=== SOURCE MATERIAL ===
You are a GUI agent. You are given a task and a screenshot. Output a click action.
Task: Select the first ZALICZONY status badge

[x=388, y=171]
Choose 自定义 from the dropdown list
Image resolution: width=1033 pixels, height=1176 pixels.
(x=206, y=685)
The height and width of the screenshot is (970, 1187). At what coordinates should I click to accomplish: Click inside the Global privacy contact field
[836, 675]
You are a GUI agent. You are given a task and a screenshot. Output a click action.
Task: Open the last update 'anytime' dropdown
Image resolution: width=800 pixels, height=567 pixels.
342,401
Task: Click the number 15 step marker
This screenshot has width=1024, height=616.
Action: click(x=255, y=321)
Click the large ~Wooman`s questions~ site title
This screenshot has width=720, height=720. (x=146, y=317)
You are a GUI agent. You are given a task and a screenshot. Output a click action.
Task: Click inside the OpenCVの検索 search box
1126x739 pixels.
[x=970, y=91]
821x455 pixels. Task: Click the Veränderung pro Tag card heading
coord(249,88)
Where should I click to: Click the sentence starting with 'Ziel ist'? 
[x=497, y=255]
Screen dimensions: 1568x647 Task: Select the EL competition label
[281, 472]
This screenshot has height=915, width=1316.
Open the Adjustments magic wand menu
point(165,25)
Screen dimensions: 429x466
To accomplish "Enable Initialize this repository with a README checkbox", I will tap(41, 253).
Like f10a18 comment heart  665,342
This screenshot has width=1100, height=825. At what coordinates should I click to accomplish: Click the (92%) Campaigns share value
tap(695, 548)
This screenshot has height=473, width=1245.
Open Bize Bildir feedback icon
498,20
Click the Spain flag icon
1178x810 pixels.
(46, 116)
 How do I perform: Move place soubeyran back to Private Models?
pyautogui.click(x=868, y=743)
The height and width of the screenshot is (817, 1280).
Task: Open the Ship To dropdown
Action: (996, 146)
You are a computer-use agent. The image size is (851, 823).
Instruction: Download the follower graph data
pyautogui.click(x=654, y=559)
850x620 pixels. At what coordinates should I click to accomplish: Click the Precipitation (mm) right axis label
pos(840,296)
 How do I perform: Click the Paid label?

=== ACTIVITY ===
Reproduce exactly the lines above from the line with "Open the Adjustments magic wand menu" to the line with "This screenshot has height=473, width=1245.", including both, and add nothing.

=== PROBLEM SOLUTION ===
Open the Adjustments magic wand menu
point(165,25)
Screen dimensions: 429x466
To accomplish "Enable Initialize this repository with a README checkbox", I will tap(41, 253).
Like f10a18 comment heart  665,342
This screenshot has width=1100, height=825. At what coordinates should I click to accomplish: Click the (92%) Campaigns share value
tap(695, 548)
This screenshot has height=473, width=1245.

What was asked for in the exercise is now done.